My grandma once told me somedays during the early years of motherhood she used to go into the food pantry, kneel down on the floor and cry while the chaos of the 7 kids she had existed on the other side of the door. Yes, she had 7 kids and was also a mompreneur in 1950s New Orleans, LA. My grandfather was a truckdriver with his own trucking company so there were countless weeks, nights and days she had to solo parent all while still running a business.
A say all of this because it is the reinforcement that I use and tell myself when I get so exhausted and caught up in how overwhelming life is with a 5, 3 and 1 year old living in the heart of Washington, DC. Unfortunately, there is no food pantry to shut the door to amongst all of the chaos. There are literally no hiding places for me. So, as I type this blog , I can see out of my peripheral view that my boys are fighting over who is going to fix my one year old's broken barbie doll laying on the kitchen floor. Out of the 100's of toys on the floor why they choose to fight over that toy I will never know. I have resigned to the fact that I do not speak pre school.
I am so tired, burned out and in serious need of personal grooming. My eyes totally reveal how drained I am. But I still struggle with should I erase this message or keep typing it. I mean, sure I have my best buds that I share my weekly ups and downs with but am I allowed to post this to the masses.
The truth is I feel like I have so much I need to work on for my rocking mommypreneur brand that I am currently trying to build and each time God plants a seed in my heart or an idea in my mind it takes forever to actualize it because I am dealing with mommy, work and wife duties.

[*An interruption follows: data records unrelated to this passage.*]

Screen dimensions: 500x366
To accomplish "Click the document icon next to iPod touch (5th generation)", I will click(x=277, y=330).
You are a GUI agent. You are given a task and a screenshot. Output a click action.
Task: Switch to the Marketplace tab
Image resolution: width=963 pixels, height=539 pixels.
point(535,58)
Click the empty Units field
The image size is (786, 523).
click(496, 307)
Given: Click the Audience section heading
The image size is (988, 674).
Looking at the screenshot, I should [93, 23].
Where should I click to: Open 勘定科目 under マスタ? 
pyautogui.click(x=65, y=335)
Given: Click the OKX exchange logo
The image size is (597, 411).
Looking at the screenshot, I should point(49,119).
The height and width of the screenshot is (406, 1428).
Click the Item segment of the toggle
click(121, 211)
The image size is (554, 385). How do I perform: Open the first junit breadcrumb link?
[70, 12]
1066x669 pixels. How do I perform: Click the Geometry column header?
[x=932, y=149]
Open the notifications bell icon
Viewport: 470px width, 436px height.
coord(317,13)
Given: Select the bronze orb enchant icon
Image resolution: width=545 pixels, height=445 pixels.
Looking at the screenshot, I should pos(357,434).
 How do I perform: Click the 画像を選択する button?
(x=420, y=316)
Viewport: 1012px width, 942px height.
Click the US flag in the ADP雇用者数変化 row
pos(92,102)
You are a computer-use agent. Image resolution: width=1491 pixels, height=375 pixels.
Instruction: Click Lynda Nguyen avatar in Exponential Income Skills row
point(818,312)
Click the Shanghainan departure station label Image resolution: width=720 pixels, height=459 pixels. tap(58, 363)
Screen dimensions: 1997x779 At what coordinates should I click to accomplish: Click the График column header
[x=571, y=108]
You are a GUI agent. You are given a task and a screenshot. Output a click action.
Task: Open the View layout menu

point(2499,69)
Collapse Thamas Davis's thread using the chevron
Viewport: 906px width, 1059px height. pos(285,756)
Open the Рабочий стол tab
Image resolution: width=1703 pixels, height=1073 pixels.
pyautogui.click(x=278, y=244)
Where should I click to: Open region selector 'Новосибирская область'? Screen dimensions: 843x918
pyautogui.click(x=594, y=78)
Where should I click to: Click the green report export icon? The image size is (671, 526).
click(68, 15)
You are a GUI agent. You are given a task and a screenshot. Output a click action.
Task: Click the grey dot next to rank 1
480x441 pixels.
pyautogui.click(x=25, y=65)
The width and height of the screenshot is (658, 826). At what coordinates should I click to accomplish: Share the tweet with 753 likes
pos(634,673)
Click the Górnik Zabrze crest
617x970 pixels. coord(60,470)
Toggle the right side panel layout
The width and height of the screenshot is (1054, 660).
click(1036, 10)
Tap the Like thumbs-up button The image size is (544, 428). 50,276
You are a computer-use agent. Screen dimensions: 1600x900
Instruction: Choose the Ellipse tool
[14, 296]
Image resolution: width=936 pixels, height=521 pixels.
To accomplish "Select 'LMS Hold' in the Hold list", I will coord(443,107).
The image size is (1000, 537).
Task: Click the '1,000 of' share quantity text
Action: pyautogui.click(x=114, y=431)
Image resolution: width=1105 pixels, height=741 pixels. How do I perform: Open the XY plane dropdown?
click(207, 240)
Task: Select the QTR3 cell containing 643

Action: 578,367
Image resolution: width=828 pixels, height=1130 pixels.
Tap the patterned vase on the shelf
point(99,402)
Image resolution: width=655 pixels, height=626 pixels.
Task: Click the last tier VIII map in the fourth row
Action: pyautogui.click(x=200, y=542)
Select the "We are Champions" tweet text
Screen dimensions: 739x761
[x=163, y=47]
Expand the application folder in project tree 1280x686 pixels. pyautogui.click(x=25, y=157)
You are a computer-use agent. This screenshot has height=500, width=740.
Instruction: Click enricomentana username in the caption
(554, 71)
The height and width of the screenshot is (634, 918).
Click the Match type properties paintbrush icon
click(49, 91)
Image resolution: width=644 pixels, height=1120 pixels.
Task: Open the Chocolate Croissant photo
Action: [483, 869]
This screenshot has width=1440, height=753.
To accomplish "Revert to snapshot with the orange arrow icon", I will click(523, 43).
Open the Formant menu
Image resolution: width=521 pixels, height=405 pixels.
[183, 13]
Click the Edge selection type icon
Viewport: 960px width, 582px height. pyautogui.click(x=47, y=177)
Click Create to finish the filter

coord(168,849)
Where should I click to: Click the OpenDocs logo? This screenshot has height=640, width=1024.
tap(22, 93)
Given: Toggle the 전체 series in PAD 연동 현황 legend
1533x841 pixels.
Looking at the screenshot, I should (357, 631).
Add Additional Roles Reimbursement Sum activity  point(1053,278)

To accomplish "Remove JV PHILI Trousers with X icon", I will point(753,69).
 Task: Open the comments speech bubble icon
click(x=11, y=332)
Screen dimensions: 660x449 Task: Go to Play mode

I wrote a book last year outlining how I was able to start my music lesson company without capital, the traditional background to do so and network of people. Now, I find myself trying to figure out how to run a growing business while working on a new purpose and managing a family.
Time Management is a true must and while I am not able to work around 8am because I am getting 3 kids ready for school, I really need to get a new regiment and find my go to debrief crying space my grandma referenced. I feel like my brain shuts down and I am unproductive after 8pm...but yet I still can stay up til midnight scrolling through instagram, catching up on dramas and trash tv. I am determined to take this next week to test out a new time for me to have my productive me time moments. I mean seriously, how did these incredible legends of our past do it and get it right? What are some of your time management hacks? Where are your go to places when you are in the middle of chaos with your household?
In the meantime, until I find it, I will think of my grandma hiding in her food pantry, her raising 7 kids while running a real estate company and I will choose to smile and bossup! Just when you think you have it bad trust me, their is always someone who can top your story. Ladies, let's find our food pantry and boss up.